I'm still having the panic attacks, I'm still nauteous, I'm still screaming and having breakdowns and bla bla... The pain is stronger then ever and I still can't realize that he's actually gone. It hurts so much. I think I'm going insane. I don't know how to handle it. I've never felt this much pain, ever. I don't know what to do with myself. I feel so dead inside.

But yet, in all this agony, I can't help but wanting to keep myself right where I am. I hate this and I want to just run away and flee away from it all... but at the same time, I'm terrified of getting over it.
I'm terrified of feeling better. I'm terrified of time passing.

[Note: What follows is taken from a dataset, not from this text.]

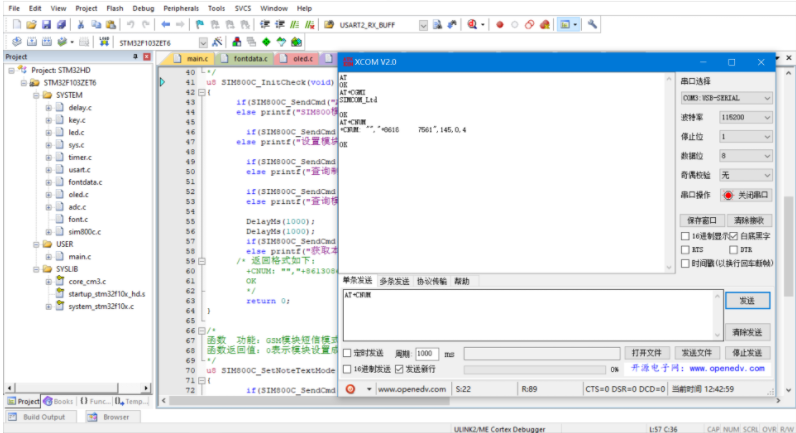The height and width of the screenshot is (433, 796).
Task: Start debug session with magnifier icon
Action: point(472,24)
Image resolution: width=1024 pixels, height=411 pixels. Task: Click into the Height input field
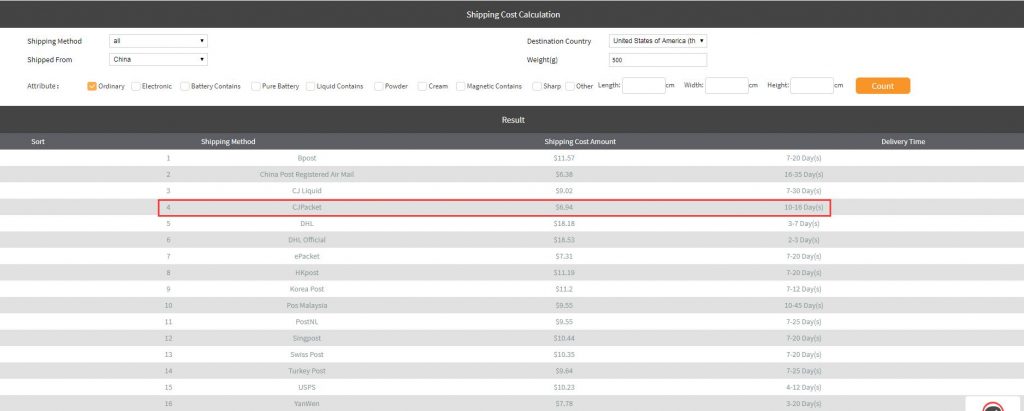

I don't want to be over him! I don't want to go "Yeah, it's three / or four / or eight months ago now"... This pain is the only real proof I've got that he's once been a part of my life when he was alive. It's proof of my love to him, and by missing him I am making it clear that he did live. Not long ago at all. You know. But as time passes, I will probably begin to feel better and he will suddenly become a part of my past. I don't want him to become a part of the past.
I'm not talking about the music. He will live on through it and all that... I'm talking about him, being alive. The new pictures, videos, articles... You KNOWING he was out there.
It will be a thing of the past. And I'm just so terrified of that. I'm not ready to let go of him, ever. I don't know how to get through that, I really don't. I'm just so hurt. So messed up.

Does anyone understand what I am saying? I don't even know what I am saying... I just needed to get this off my chest.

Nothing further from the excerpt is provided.